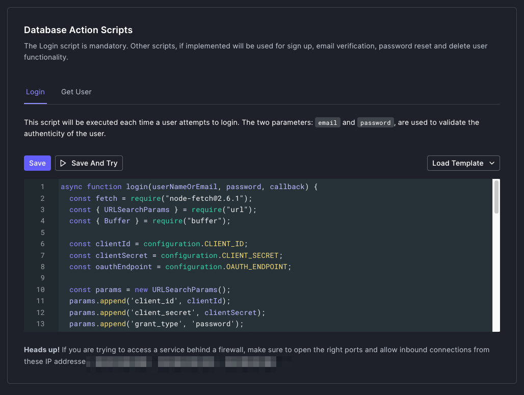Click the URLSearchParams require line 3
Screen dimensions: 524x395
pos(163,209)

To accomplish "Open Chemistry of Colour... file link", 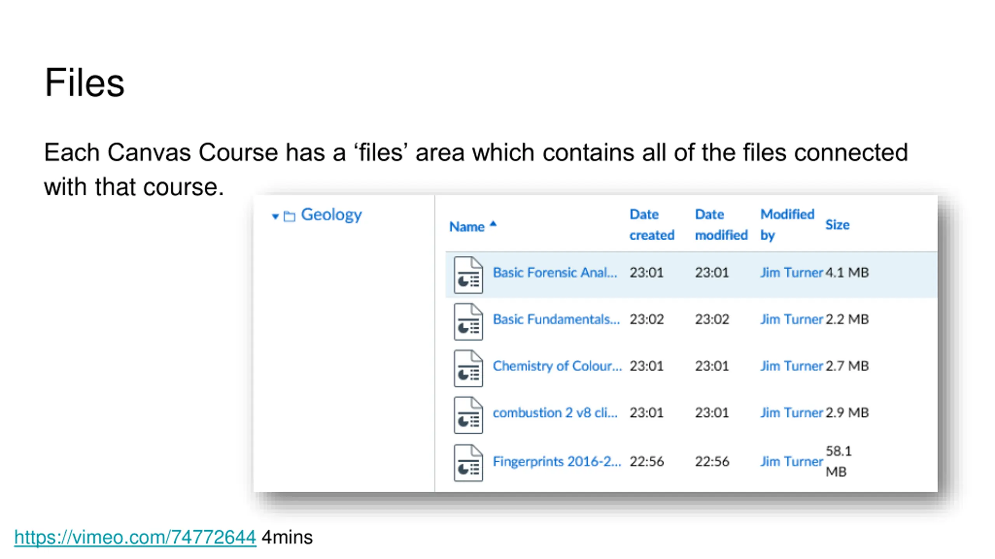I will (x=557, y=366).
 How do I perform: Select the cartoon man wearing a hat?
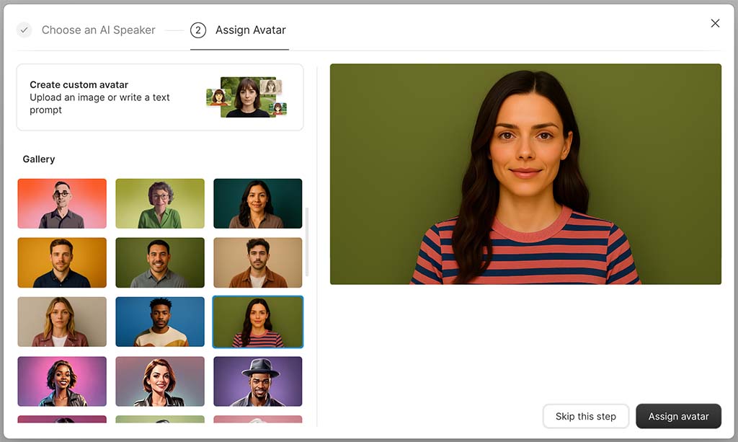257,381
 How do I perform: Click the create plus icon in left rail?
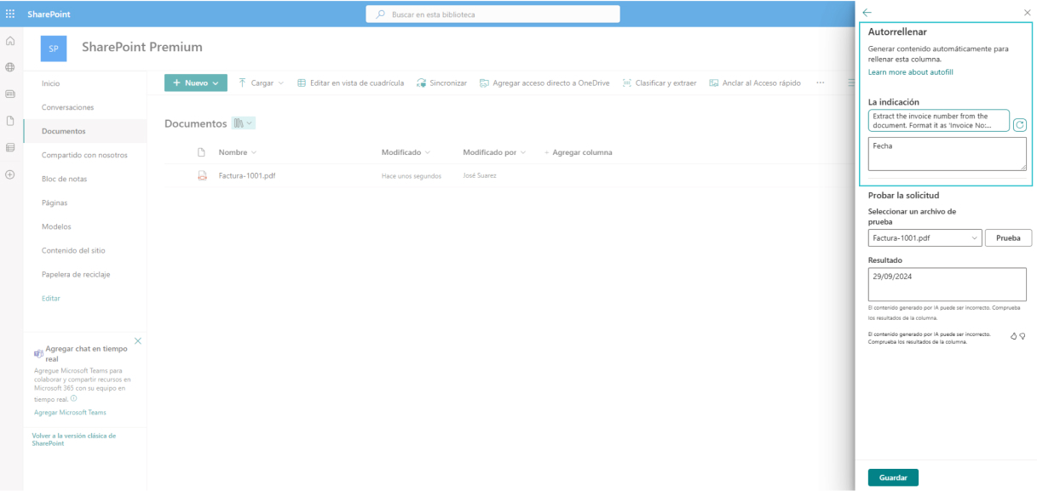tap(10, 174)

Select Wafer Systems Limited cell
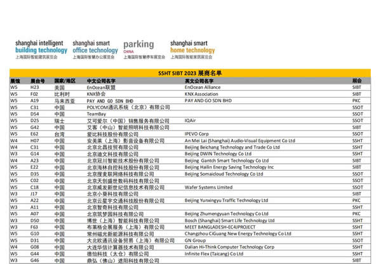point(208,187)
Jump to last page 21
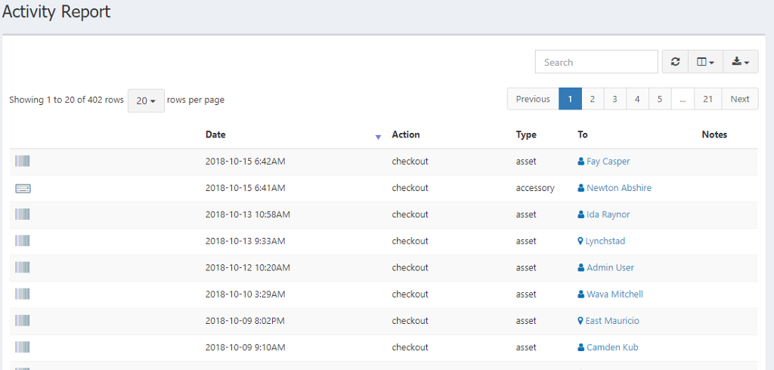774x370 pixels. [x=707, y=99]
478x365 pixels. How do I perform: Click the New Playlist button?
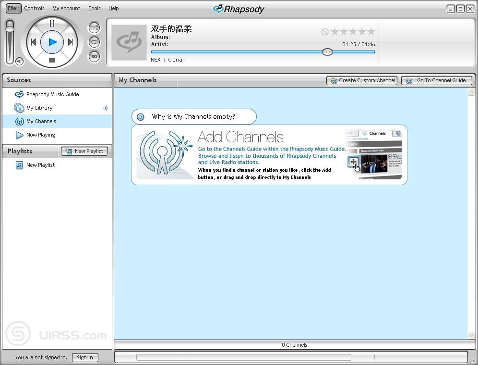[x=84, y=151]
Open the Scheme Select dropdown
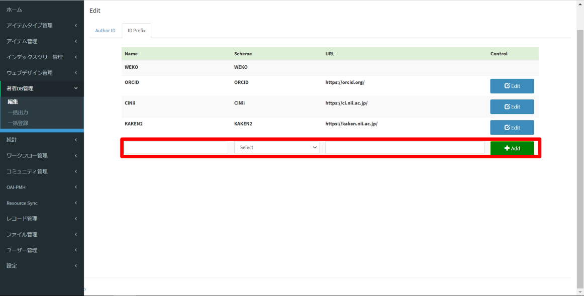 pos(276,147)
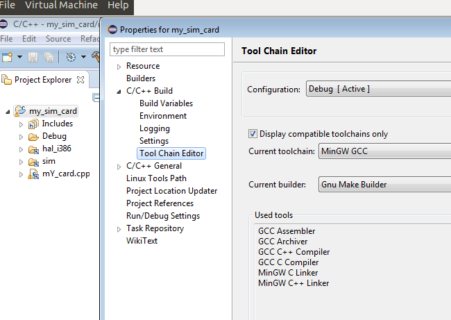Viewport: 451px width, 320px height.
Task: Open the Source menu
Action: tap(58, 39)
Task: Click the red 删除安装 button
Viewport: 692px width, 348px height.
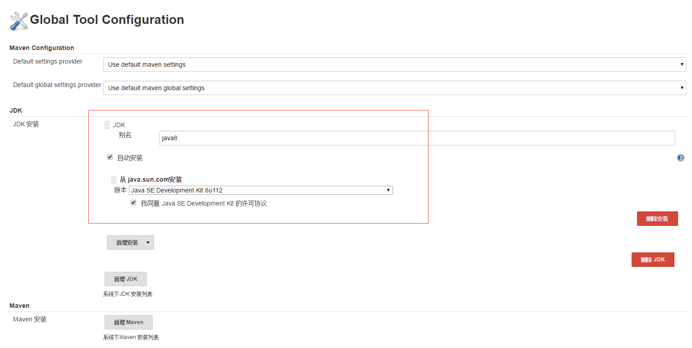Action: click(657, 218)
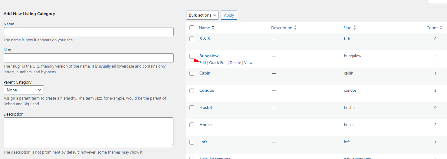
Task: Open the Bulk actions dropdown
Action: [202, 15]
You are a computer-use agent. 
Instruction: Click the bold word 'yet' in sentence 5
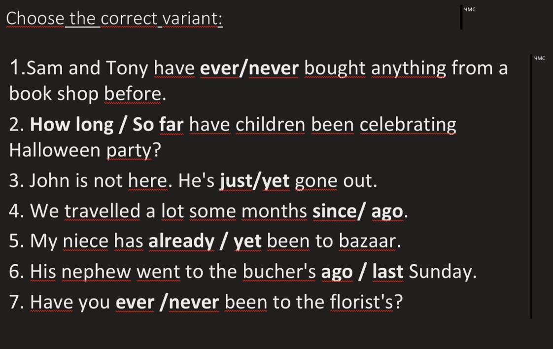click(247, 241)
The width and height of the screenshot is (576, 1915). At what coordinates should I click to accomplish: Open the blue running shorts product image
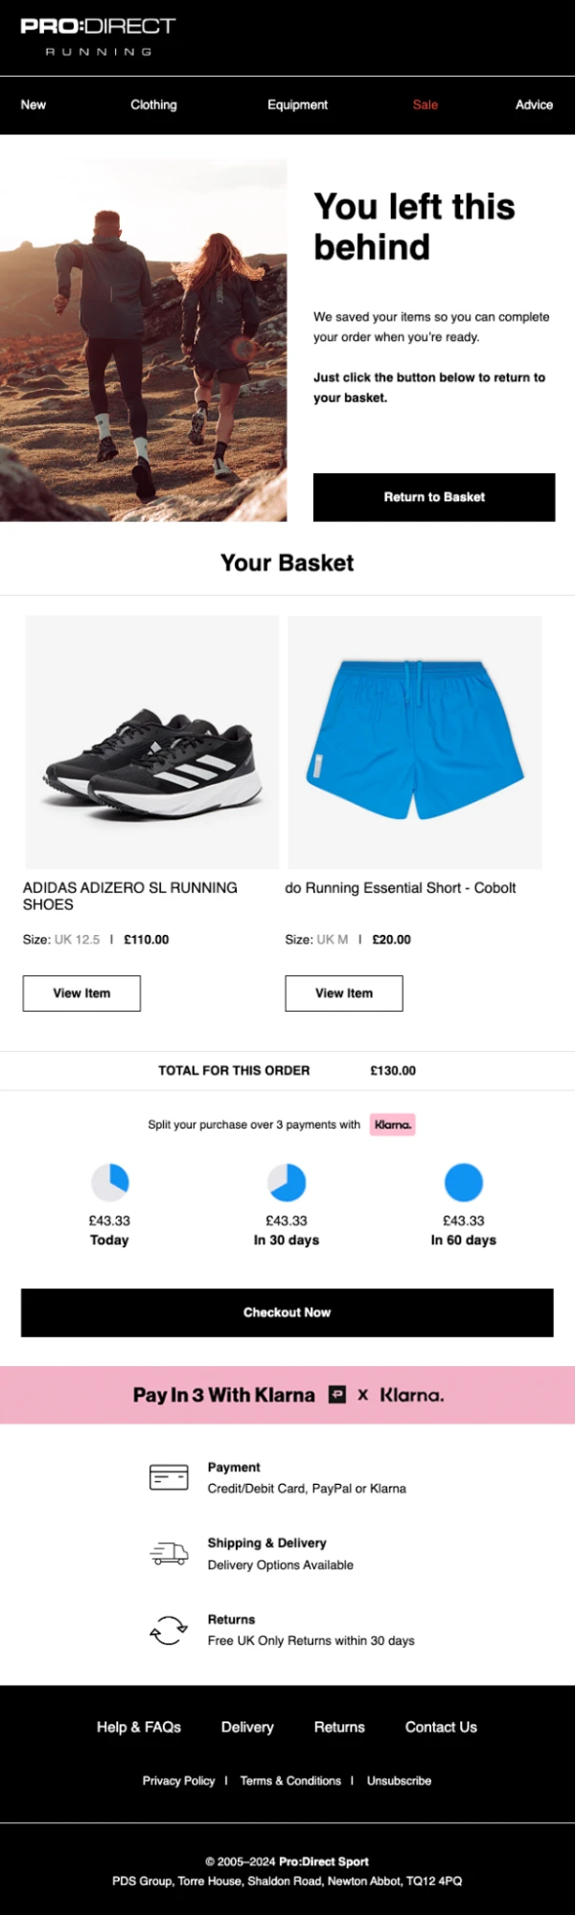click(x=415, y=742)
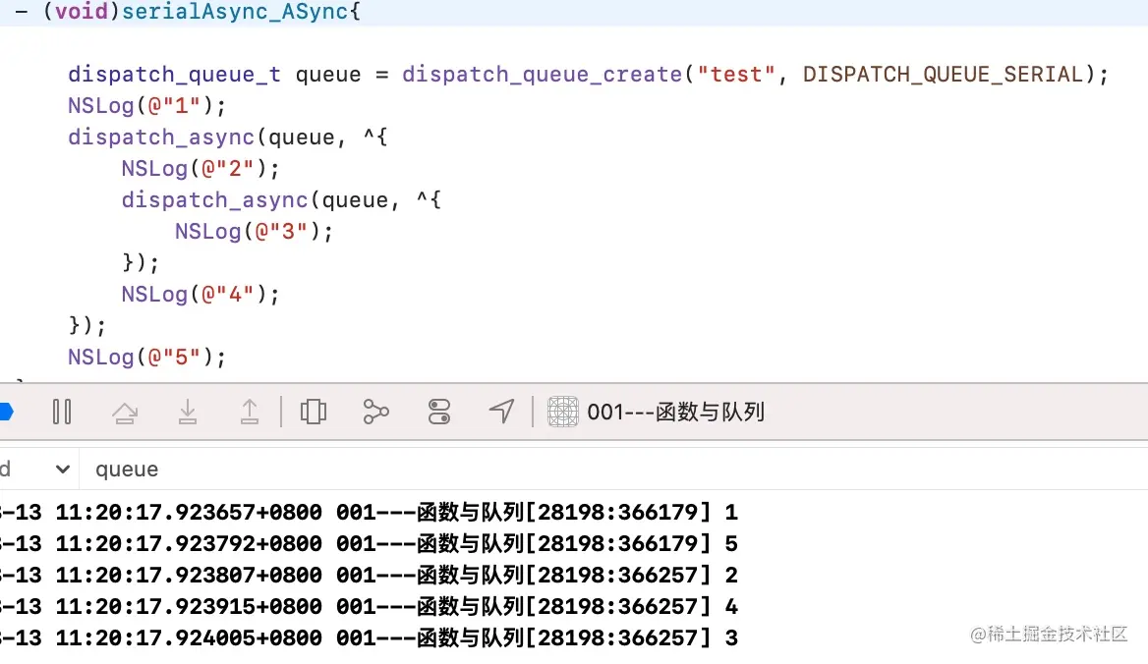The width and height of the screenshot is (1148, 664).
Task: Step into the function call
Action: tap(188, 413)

###

__Action item__:
Leave every picture out and write out, word for word, the lines from the one that contains "Select Wafer Systems Limited cell" through the last line of the records.

__Your response__:
Select Wafer Systems Limited cell
point(208,187)
Jump to last page 21
774x370 pixels. [x=707, y=99]
478x365 pixels. How do I perform: Click the New Playlist button?
[x=84, y=151]
Open the Scheme Select dropdown
 pos(276,147)
Viewport: 451px width, 320px height.
Task: Open the Source menu
Action: tap(58, 39)
Task: Click the red 删除安装 button
Viewport: 692px width, 348px height.
Action: click(657, 218)
Task: Open the Bulk actions dropdown
Action: [202, 15]
You are a computer-use agent. 
Instruction: Click the bold word 'yet' in sentence 5
click(247, 241)
The width and height of the screenshot is (576, 1915). At what coordinates should I click to accomplish: Open the blue running shorts product image
click(x=415, y=742)
The width and height of the screenshot is (1148, 664).
Task: Step into the function call
Action: tap(188, 413)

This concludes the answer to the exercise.